I actually enjoy 2600 pleadies as a unique DFA*, but it appears to me that this game may very well be an unfinished proto. The opening level has none of the play elements of the arcade game, the aliens dont turn into the faster balls, and they just leave a solid trail of themselves across the entirety of their few set movement patterns. They did a decent job of capturing the look of the screen for a 2600 game, tho, i must say.
The second screen from the arcade game (reminiscent of the large bird level of phoenix,) has been entirely removed from this version
The mothership level has been drastically altered. In the arcade game, the enemies from the first level return, and pour out from exhaust ports on the mothership. Only while the enemies are coming out can the exhaust ports be shot. Inbetween waves coming from the ports, faster, harder waves w/ the 'ball' enemies will attack and the cycle starts over. Last long enough and shoot out enough exhaust ports and you destroy the mothership.

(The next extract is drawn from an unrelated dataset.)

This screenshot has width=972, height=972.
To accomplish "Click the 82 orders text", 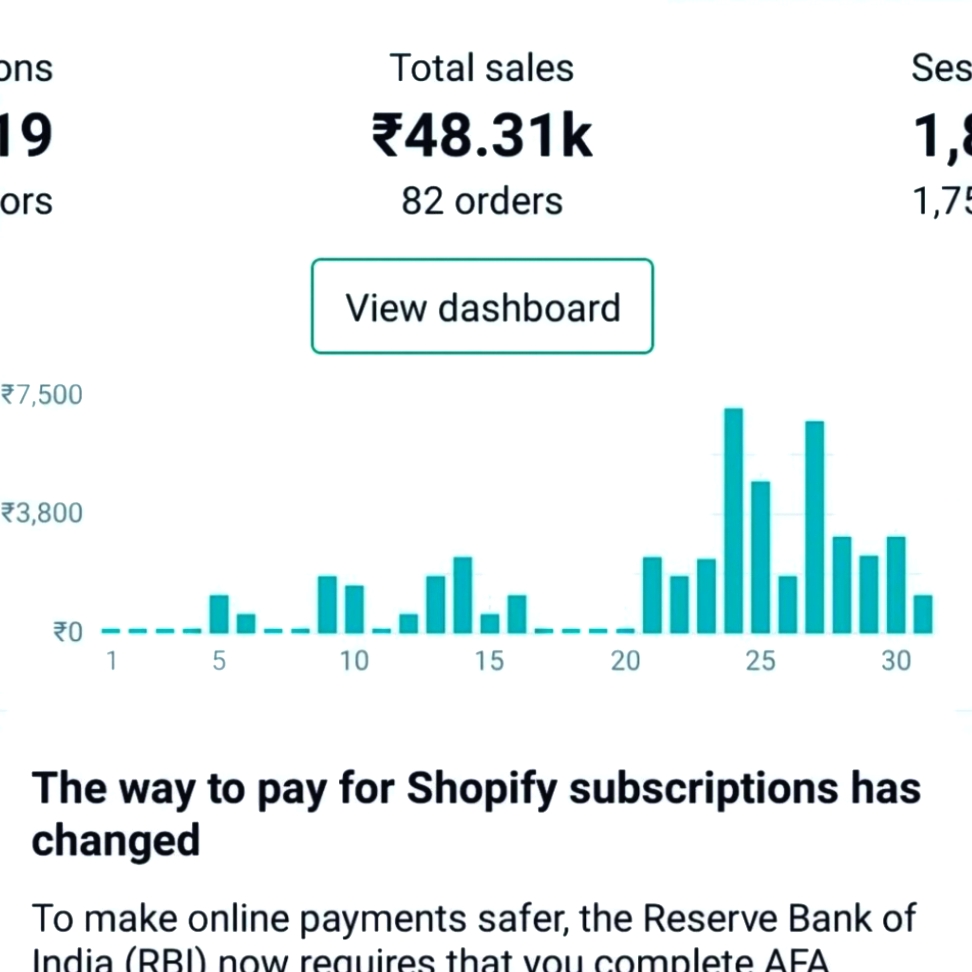I will click(482, 201).
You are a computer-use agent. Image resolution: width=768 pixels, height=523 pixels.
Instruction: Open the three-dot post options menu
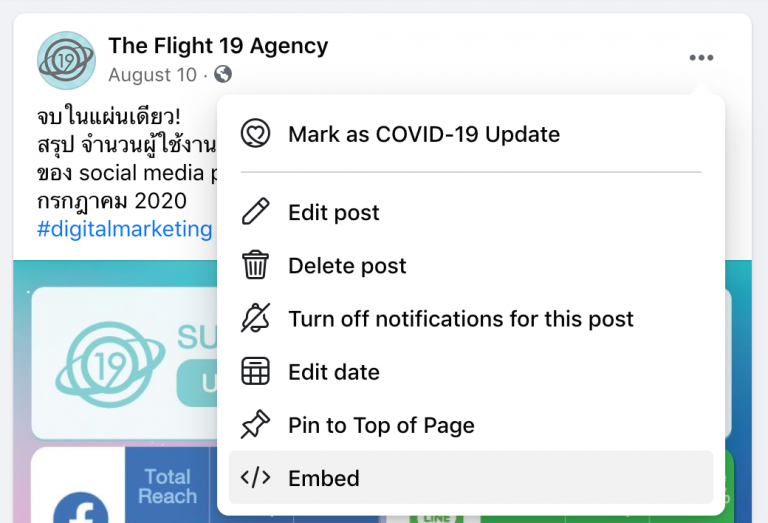pos(701,58)
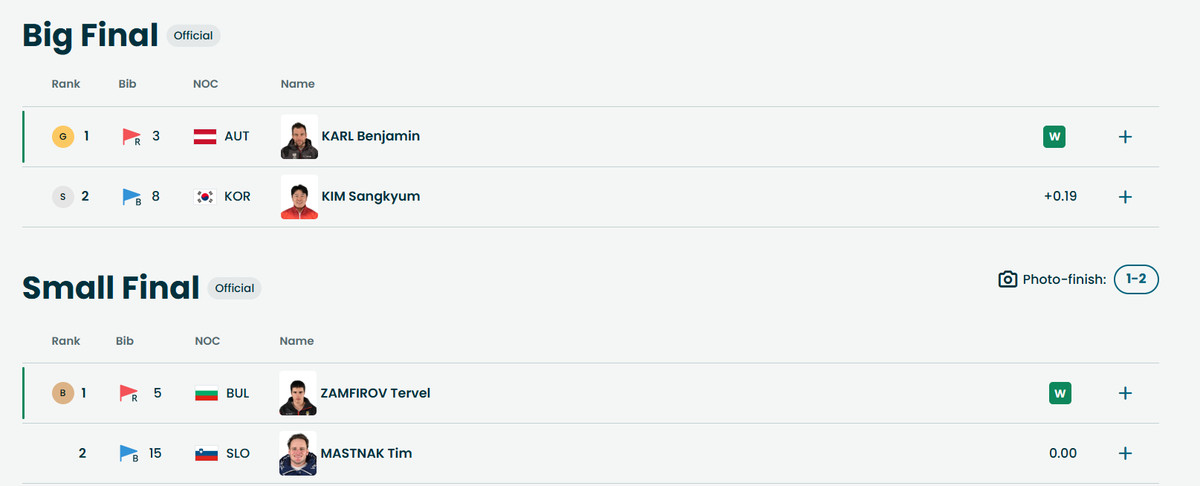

The 2600 versions features what look like a cross between demon attack demons and the big birds from phoenix (which look nothing like the 'large bird' level from the arcade pleadies,) defending a mothership with randomly opening holes and a moving 'plus' that when shot clears the board instantly. Instead of attack waves, or shooting exhaust ports, there is just a constant number of the demon phoenixs blocking your ability to shoot through the random hole.
The last screen is the only one that is mostly like the arcade game. You guide your ship (complete with intertia,) up a ship filled runway while trying to collect flags. The arcade game featured random l-r movement of the ship as well as inertia to simulate buffeting, and the ships lowest speed was almost a dead stop. Also, the screen scrolled, which meant that you didnt always know what path was clear right away. None of those elements are in the 2600 version, as it is a static screen, no buffeting, but inertia is present. No screen scrolling (a bit of a surprise as vertically scrolling is not hard for the 2600,) and the ships lowest speed is still pretty fast, thus eliminating some of the finese of the finer manuevrs possible.
Lastly, the 'warp' button that takes you to a random horizontal position, was removed from this home version (or maybe simply not coded because this is a proto )
So, overall, 2600 pac-man is much truer to it's arcade parent than this prototype of pleadies. But, much like 2600 pac-man, when taken on it's own merits, its quite a good game, and a lot of good old DFA fun.